Exposing the fallacies of a postmodern education
European Studies experience:
Your jaw drops.
You’ve just been informed that the objective of your Western history class is to deconstruct the “myth of Western civilization”, which is little more than a sorry tale of violent settler-colonialists bent on destroying the Utopian societies of Asia, Africa and pre-Columbian America. Your professor prefers to identify the West with genocides, colonialism and ethno-chauvinist depravity, not with the feats of the Renaissance, the Enlightenment and the Scientific Revolution. What is more, the accomplishments of Aristotle, Cicero, Newton, Kant and Locke are the products of the “white male hubris” and are exaggerations, and celebrating their accomplishments is accommodation with the hegemonic Euro-centrist worldview. Whiteness, you learn, is a pathology which is to be totally dismantled and utterly defeated.
Your professor strongly suggests that those who disagree with this view are either deluded, immoral, or self-serving members of the oppressive white power structure, not thoughtful dissidents.
After reading A History of White People, by Irvin Painter, you learn that the West is but a construct, an oppressive state of mind. To say that Western institutions and traditions are both real and unique is to risk dismissal as an orientalist and exclusivist. For this deviation from orthodoxy, you are rewarded with a slate of “privilege”-shaming, and are promoted the class bigot.
Needless to say, conservative historians and writers, like Bernard Lewis and Samuel Huntington, are assigned only to be mocked as cis-gendered, patriarchal “dead white men.”
American History experience:
In your American history class, non-victimization themes are either entirely swept aside, or are mocked as ideologically suspect. For lauding the entrepreneurial culture of American industrialists, the bravery of the pilgrims, and the wisdom of the Framers, you’re sneered at and given the distinction of class bigot.
If you mention them too frequently during class “discussions”, you risk being accused of being “blind to the more fundamentally consequential” subjects of minority and women’s discrimination.

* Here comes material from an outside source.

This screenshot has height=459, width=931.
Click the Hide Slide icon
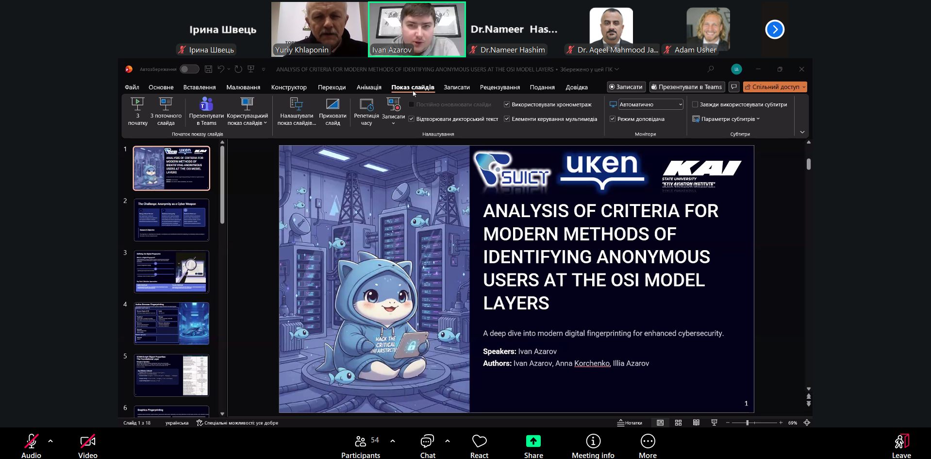[333, 104]

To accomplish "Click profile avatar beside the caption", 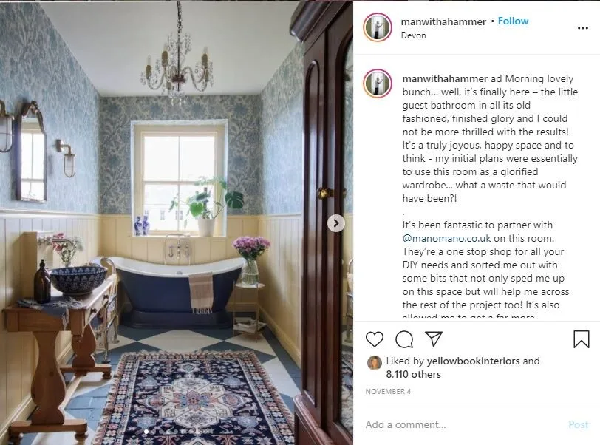I will (x=378, y=84).

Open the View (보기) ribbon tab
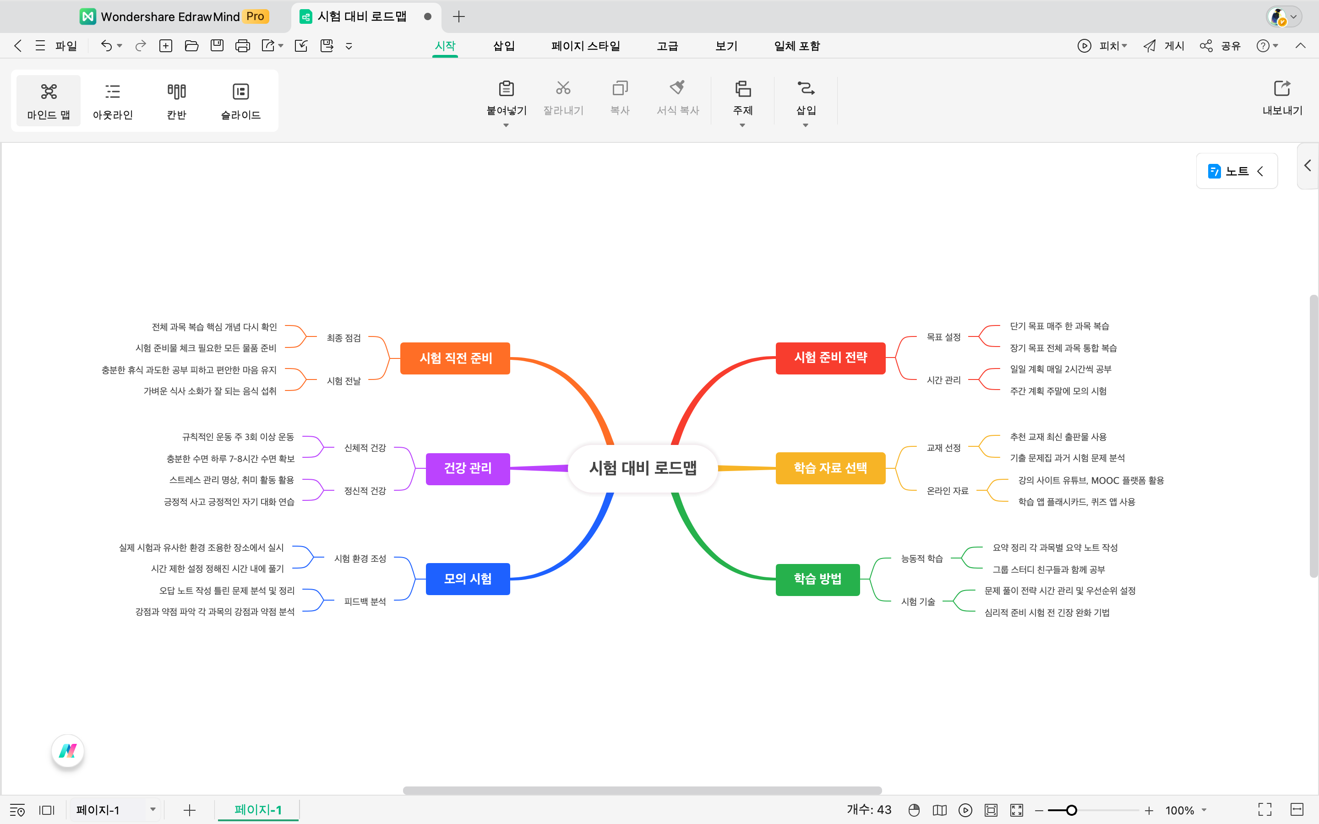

Those students deviating from (routine) talking points – inequality, white privileged and institutionalized racism – are those that are most likely to invite glares, unwelcome side glances, and outright condemnation due to their “insensitivity” to minorities and women.
Denounced as a collaborator and participant in the oppressive white power structure, you learn that you’re a secret apologist for slavery, Jim Crow, and the displacement of Native Americans. Your classmates, perceiving themselves as victims of an all-encompassing white conspiracy to demean and degrade the “Other”, interpret your questioning as microaggressive and insensitive rather than necessary and reflective. Oddly, they insist on calling themselves “liberals”, even though they silence your views in decidedly illiberal fashion.

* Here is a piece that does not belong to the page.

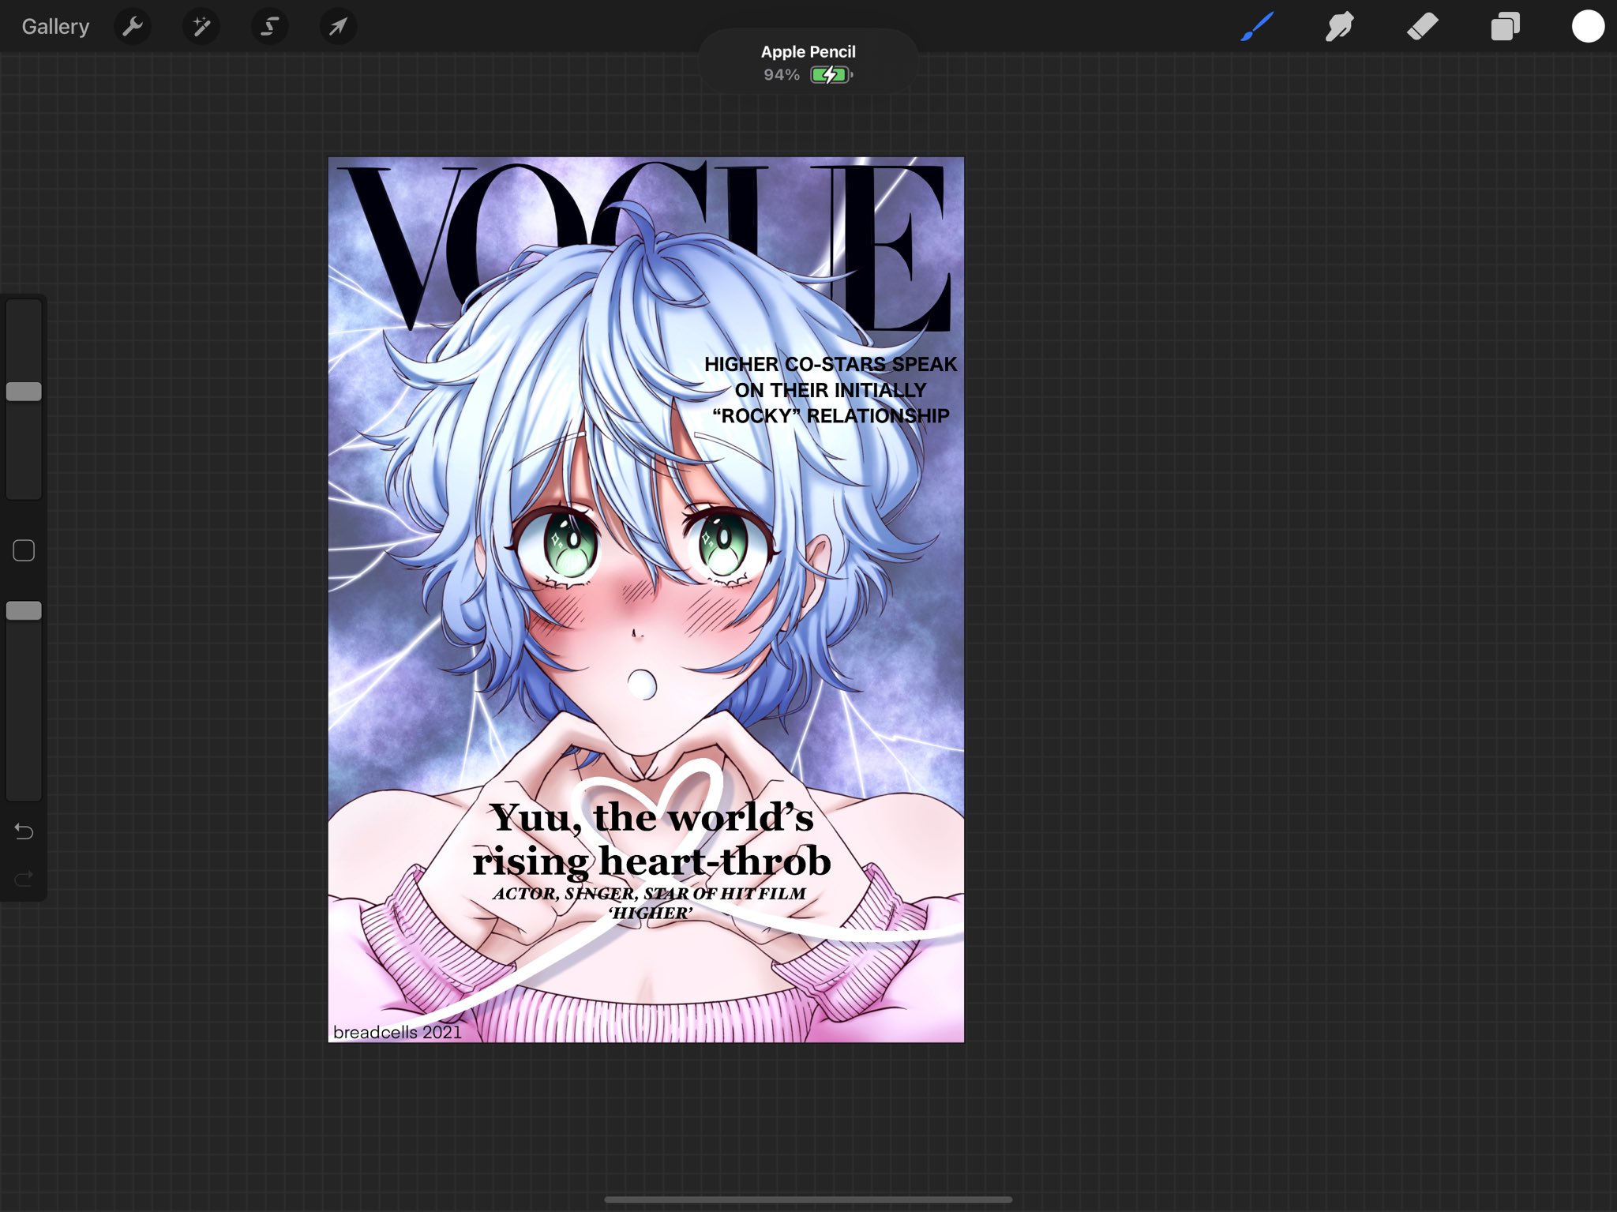Screen dimensions: 1617x1212
Task: Tap the breadcells 2021 signature text
Action: coord(397,1032)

American literature experience:
You promptly exit your American studies class in acute agitation, but not in surprise. The course syllabus outlines its all-out assault against dead white men.
You recall, with considerable distaste, the political theatrics of your high school literature teacher who fancied herself a social justice activist. Her enthusiastic, obsessive, and frankly domineering habit of shoving historical victimization themes down your throat have reemerged in a more ideologically flagrant manner here at Cornell University.
So, now, on the Hill, you’re compelled to interpret even the most politically neutral of novels through the interpretive prisms of race oppression and gender-egalitarianism. You learn that America itself is but a manifestation of oppression and greed: an imperialistic, capitalist, outpost of hegemonic white males, with few redeeming values.
By semester’s end, you’ve become a drone – a well-rehearsed wind-bag – on all questions dealing with historical victimization. Any – ANY passage that even hints at the nature of racial tensions, or gendered stereotypes, or the provocative tropes of America’s “checkered and contradictory” past, is examined at length and with considerable zeal. “No stone of oppression”, your crusading professor reminds you, “is to be left unturned”. With your grade looming over your head, you carry on like the other automatons. You’ve no choice.